Lotte sah an sich hinunter, sie trug ihre braunen Slipper, Jeans und ein rotes Sweatshirt. Das war doch normal. Dietlindes Aufzug erschien ihr viel seltsamer, sie selbst würde freiwillig nie einen alten Sack als Kleidungsstück tragen.

„Nun schreite los, wir müssen weiter!“, kommandierte Dietlinde. Zielstrebig ging sie auf ein Burgtor mit Zugbrücke zu, das Lotte völlig unbekannt vorkam. Plötzlich ertönte vor ihnen lautes Poltern, und Dietlinde riss sie zur Seite, die beiden Mädchen konnten gerade noch einer Reitergruppe ausweichen, die in die Burg hineintrabte. Es waren tatsächlich echte Ritter, mit offenem Mund staunte Lotte ihnen nach. Alle vier trugen lange, schwarze Umhänge und darunter Kettenhemden, ihre Köpfe bedeckten Metallkapuzen und an den Hüften baumelten riesige Schwerter. Es rasselte und polterte so laut, dass Lotte sich die Ohren zuhielt.
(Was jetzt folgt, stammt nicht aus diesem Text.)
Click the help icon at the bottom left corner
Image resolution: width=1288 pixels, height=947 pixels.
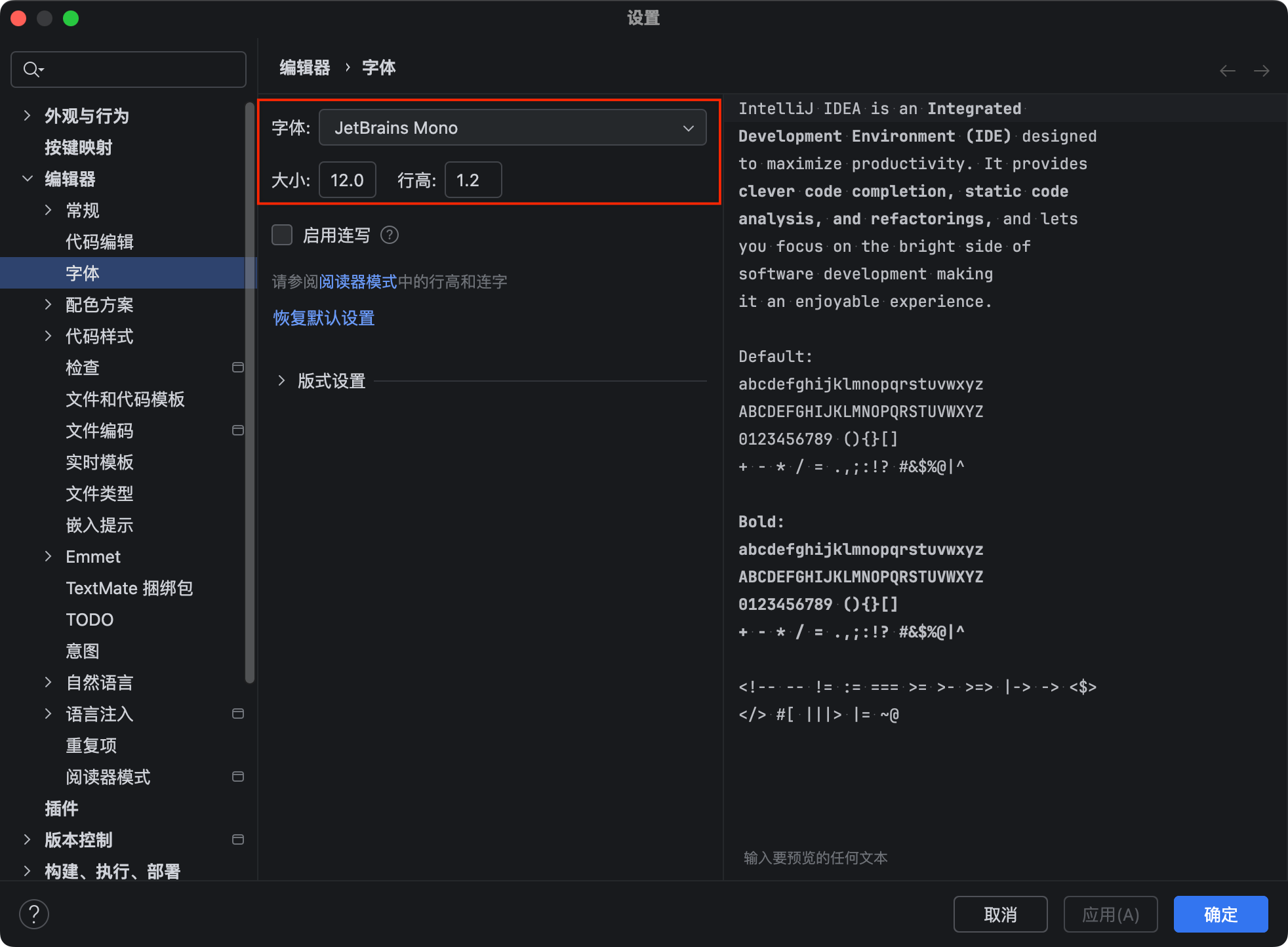34,914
„Komm schon, wir müssen hier entschwinden, so eine wie dich haben die Herren Ritter noch nie gesehen. Ich will nicht riskieren, dass sie zurückkehren!“

„Ob es mir wohl genauso geht?“, antwortete Lotte noch immer entgeistert.

„Das mag sein, aber dennoch solltest du sie nicht wie ein Wunder anstarren!“

Lotte stolperte hinter Dietlinde her. So nach und nach begann sie zu begreifen, dass sie sich in einer völlig anderen Welt befand. Hier war alles viel leiser als zu Hause, abgesehen von dem Lärm gerade auf der Zugbrücke, aber sie hörte überhaupt keine Autogeräusche, und es roch anders, irgendwie nach Natur. Sie bekam eine Gänsehaut, wenn sie daran dachte, dass sie fast sechshundertsechzig Jahre in die Vergangenheit gereist war.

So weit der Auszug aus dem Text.